• **Input material**:
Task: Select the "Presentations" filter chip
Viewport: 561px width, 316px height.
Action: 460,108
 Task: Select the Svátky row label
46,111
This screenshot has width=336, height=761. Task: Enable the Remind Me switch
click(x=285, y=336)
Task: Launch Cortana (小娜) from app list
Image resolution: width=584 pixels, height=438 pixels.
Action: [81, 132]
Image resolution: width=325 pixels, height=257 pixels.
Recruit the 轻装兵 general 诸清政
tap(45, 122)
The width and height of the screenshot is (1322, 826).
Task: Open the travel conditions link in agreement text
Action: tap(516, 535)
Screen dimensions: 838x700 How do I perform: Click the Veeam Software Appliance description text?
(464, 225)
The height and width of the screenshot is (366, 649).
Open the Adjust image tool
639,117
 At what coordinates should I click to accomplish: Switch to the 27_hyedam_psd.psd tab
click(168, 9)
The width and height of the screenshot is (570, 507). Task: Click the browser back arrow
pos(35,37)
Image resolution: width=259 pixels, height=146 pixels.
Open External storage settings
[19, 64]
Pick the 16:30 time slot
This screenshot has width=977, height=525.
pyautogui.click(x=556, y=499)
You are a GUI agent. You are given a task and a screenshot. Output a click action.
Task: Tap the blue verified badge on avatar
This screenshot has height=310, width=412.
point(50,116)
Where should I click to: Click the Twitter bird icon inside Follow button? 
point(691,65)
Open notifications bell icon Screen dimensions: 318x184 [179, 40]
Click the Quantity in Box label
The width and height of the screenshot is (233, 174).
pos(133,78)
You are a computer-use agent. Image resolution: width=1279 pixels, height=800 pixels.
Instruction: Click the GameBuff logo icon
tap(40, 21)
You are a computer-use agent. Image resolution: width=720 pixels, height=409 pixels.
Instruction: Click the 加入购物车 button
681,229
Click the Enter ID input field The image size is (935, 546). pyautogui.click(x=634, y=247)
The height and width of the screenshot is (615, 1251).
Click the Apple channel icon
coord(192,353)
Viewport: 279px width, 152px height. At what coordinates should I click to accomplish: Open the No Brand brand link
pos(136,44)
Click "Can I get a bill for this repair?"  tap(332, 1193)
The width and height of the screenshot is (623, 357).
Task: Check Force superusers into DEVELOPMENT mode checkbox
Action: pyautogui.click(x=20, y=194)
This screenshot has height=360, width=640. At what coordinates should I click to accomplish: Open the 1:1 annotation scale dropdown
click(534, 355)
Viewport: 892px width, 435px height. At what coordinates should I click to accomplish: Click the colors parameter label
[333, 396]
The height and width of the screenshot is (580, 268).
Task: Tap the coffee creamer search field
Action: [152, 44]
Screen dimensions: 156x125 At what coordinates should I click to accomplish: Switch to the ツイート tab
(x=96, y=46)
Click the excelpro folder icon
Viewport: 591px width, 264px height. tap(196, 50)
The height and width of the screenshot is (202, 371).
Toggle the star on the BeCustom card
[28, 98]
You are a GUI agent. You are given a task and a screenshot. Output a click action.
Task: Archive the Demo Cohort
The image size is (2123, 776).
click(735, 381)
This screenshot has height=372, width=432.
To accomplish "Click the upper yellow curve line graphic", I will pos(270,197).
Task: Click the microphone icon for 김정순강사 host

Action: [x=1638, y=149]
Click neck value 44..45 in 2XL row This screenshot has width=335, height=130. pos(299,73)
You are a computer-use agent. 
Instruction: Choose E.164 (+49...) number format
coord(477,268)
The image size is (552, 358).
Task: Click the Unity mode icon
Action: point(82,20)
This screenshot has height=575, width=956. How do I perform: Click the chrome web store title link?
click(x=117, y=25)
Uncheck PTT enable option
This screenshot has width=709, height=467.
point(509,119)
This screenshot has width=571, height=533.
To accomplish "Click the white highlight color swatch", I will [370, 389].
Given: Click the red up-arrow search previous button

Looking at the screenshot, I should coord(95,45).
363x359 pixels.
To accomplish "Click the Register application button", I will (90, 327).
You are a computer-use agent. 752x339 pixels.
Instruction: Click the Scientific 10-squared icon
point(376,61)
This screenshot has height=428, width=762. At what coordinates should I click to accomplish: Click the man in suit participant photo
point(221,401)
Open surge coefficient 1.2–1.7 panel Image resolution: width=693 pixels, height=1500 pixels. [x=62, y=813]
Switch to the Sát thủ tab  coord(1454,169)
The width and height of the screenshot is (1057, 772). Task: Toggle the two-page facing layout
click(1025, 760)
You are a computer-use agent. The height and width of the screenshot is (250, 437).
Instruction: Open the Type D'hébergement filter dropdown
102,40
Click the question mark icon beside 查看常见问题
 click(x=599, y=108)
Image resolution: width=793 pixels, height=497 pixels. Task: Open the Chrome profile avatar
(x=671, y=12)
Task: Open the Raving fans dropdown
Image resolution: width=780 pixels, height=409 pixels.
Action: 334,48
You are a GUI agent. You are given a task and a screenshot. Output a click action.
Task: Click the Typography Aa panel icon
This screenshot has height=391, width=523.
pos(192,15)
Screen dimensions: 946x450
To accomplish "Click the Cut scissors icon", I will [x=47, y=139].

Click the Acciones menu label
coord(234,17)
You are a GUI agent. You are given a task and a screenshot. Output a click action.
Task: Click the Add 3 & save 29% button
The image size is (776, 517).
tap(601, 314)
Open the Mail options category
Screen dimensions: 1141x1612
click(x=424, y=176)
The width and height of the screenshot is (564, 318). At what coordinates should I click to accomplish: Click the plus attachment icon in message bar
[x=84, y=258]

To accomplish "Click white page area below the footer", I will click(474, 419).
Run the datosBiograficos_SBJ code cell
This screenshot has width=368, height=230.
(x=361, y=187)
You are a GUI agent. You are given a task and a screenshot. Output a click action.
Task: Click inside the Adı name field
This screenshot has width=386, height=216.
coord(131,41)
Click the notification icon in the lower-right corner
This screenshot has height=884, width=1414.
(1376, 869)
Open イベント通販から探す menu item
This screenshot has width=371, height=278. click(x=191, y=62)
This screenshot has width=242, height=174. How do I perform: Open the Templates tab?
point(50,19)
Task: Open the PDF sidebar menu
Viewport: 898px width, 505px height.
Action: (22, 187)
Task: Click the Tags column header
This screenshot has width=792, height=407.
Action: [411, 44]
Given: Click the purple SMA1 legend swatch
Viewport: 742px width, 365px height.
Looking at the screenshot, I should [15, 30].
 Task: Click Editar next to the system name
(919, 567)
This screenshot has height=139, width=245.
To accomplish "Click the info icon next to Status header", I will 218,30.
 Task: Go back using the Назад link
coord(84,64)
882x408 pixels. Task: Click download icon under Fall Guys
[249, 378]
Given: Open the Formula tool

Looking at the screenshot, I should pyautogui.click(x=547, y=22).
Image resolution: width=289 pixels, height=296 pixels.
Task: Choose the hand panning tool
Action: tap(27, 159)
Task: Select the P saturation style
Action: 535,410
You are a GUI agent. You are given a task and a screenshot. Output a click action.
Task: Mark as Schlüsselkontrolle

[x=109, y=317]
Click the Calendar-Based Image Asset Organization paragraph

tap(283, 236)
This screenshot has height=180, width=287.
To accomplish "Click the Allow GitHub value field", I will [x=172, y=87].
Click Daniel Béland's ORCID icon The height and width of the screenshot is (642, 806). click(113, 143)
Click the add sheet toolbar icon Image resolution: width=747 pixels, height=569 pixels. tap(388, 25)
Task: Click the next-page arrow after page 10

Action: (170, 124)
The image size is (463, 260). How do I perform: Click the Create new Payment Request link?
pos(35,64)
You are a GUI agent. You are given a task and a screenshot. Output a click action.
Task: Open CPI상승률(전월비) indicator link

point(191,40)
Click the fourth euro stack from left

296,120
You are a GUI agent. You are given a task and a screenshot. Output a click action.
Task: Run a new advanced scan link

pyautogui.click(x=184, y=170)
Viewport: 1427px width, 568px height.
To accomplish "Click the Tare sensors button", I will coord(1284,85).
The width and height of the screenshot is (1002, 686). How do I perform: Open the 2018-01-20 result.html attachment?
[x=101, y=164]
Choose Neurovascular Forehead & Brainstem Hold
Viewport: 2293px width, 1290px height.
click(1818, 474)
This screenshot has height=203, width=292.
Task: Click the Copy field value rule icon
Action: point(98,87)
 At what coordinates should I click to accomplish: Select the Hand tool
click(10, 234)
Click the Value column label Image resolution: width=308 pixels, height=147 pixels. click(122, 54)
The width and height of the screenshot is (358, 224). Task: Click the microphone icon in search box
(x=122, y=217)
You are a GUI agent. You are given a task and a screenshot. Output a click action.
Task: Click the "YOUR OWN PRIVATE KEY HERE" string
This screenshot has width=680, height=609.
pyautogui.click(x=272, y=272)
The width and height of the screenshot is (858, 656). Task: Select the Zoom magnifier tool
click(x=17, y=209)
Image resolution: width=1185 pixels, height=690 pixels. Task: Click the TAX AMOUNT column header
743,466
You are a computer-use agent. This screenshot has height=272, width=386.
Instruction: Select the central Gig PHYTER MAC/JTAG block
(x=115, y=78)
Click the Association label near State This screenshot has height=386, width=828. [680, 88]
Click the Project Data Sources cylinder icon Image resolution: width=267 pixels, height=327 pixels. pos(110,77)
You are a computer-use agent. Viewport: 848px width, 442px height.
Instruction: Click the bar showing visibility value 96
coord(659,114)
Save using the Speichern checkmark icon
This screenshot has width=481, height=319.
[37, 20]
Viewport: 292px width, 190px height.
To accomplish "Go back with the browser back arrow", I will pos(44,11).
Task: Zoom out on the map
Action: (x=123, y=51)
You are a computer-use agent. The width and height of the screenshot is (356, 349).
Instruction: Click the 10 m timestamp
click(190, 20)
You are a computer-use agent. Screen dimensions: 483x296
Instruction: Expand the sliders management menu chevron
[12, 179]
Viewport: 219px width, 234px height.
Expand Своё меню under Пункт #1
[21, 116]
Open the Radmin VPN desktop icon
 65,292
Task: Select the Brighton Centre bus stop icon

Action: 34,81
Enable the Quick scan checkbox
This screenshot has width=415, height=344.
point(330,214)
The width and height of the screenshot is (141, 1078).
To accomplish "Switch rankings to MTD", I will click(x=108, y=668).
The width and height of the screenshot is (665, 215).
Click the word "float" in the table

• **To do**:
Nothing but a number should be given: the count of lines above in which the word "swatch" occurs.

• **Written solution**:
2